USGA executive director Mike Davis (left), tournament general chairman Jack Curtin (center) and Jon Jennings, CGCS (right) address Shinnecock Hills crew members and volunteers late Sunday afternoon. Their charge: daily preparations for the 118th U.S. Open that begins Thursday. Photo by Howard Richman
Mike Davis likes what he sees on Long Island.
“It is a marvelously conditioned golf course out there,” the USGA executive director
said late Sunday afternoon as he spoke to the maintenance crew and volunteers at Shinnecock Hills Golf Club in Southampton, N.Y., where something extra special is about to happen.
The 118th U.S. Open there this week is as big as it gets — and you get the impression from those who have a major stake in this major championship that they’re delighted with what Jon Jennings, CGCS, his staff and nearly 200 volunteers are overseeing.

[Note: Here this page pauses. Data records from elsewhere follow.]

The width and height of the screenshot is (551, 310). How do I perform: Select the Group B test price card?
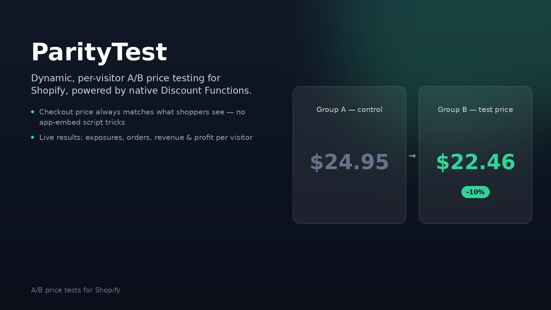476,155
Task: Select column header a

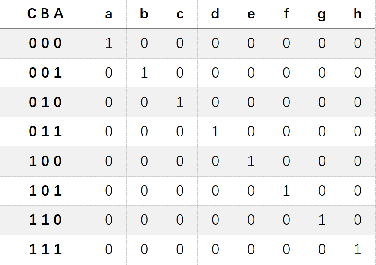Action: pos(109,15)
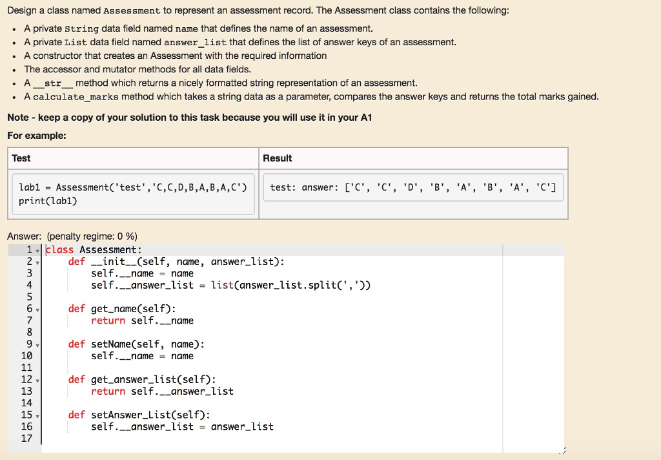
Task: Click the example test code box
Action: (x=133, y=194)
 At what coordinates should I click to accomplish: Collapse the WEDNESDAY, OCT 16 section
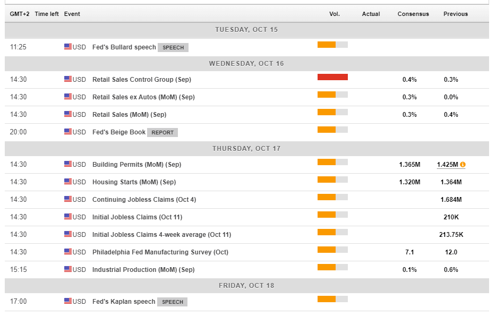coord(247,63)
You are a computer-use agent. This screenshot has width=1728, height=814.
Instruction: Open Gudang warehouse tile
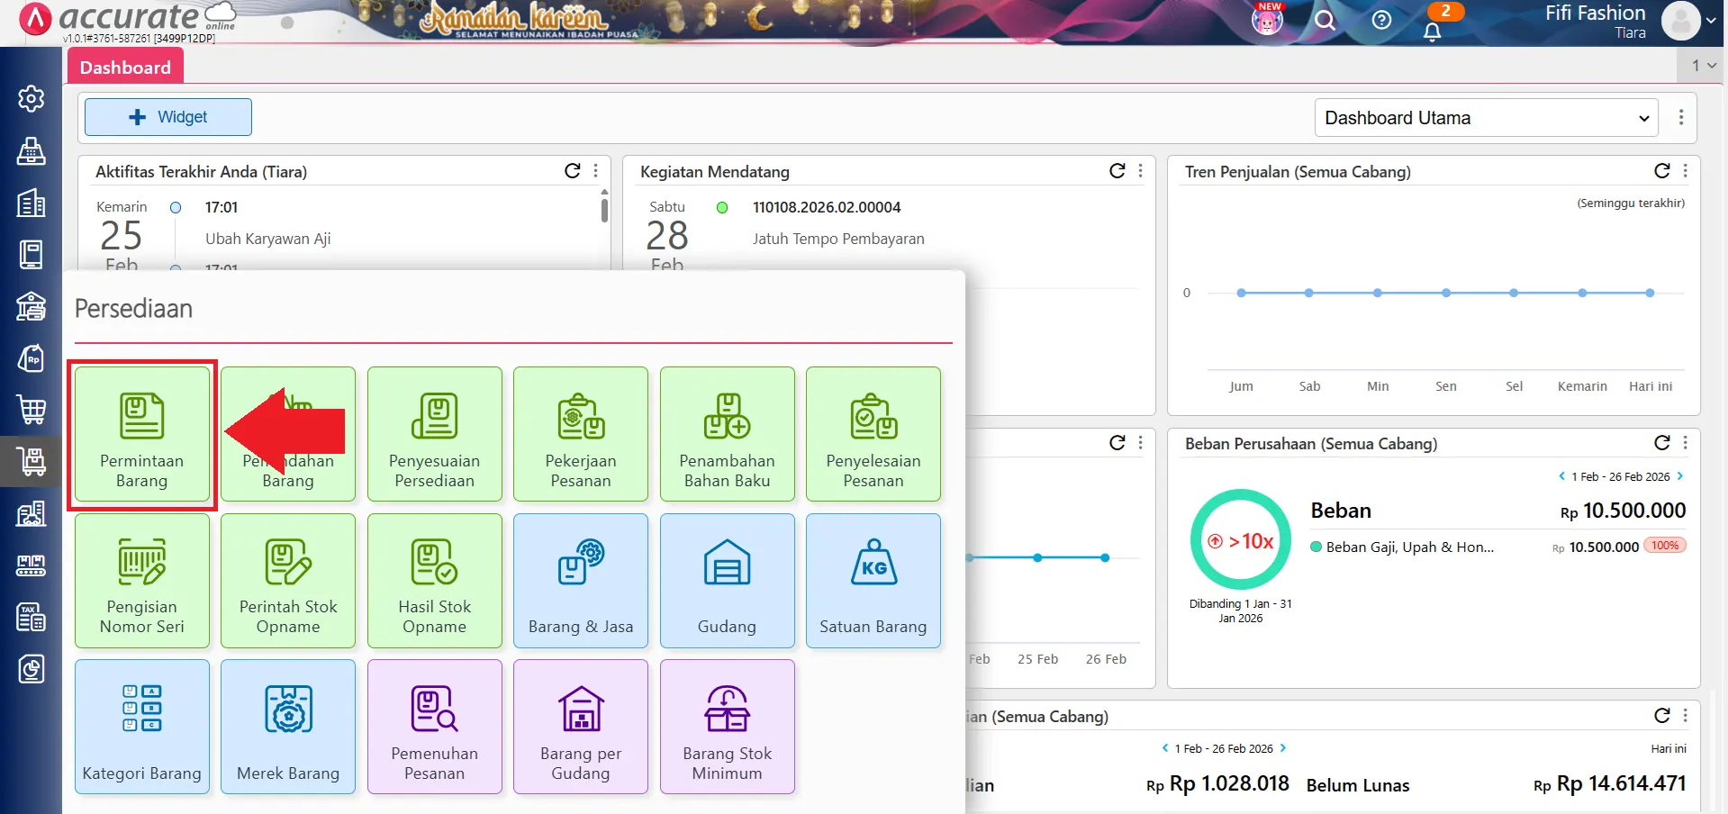[x=727, y=581]
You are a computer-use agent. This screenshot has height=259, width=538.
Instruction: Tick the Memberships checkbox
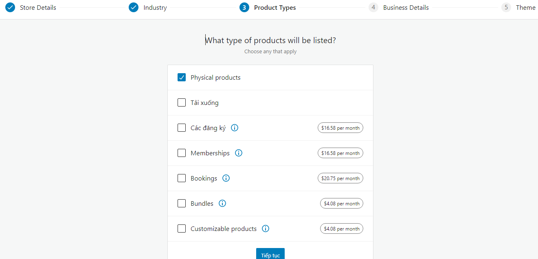[x=182, y=153]
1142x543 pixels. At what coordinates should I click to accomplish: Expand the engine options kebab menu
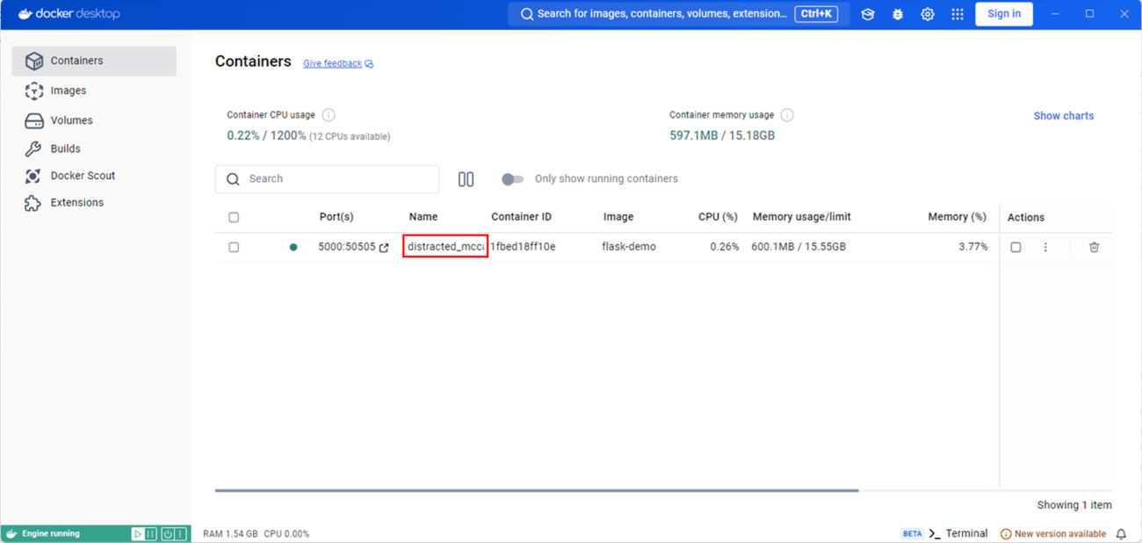[x=181, y=533]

Although the championship rounds don’t start until Thursday, reviews of Shinnecock Hills are already coming in stellar. That speaks volumes to the work that has been achieved leading up to this week. “Players I have talked to are raving about the condition of this golf course,” Jack Curtin, tournament general chairman, told the crew Sunday. “And we’re putting it in your hands for the next seven days.”
So far, so good, says USGA Green Section director of championship agronomy Darin Bevard. “J.J.’s got everything where it needs to be,” Bevard says.
This is the first U.S. Open at Shinnecock Hills since 2004, and 14 years later, the golf course has a new look. It has been restored in spots, including the restoration of angles into holes, which was done to showcase how the course appeared as far back as the 1930s. “You really are on hallowed grounds here at Shinnecock Hills,” says Davis of the club, which was one of the five founding clubs of the USGA.
For Ben Brace, being part of this is extraordinary. “It (a U.S. Open) is the best you can do — top of the profession,” says Brace, a turfgrass graduate student at Penn State University who is volunteering. “It’s just a really neat experience to get the course ready for the best players in the world.”
After the maintenance crew and volunteers had feasted on crab rolls, cheeseburgers, pizza and tacos, assistant superintendent Michael Ford announced assignments for the evening, which included mowing greens, repairing fairway divots and single-rolling greens.
Jennings thanked all of those who are making this production possible. “We appreciate the time away from your home and from your employer,” Jennings said. “We’re going to have some great weather. The golf course is in a good spot as we head into the championship.”
Jennings even mentioned his sister, Martha Jennings, who is a volunteer on his crew. “She’s going to do an outstanding job on the bunkers this week, I’m told,” he said with a smile.
So far, smiles have been plentiful at Shinnecock Hills.
Howard Richman is GCM’s associate editor.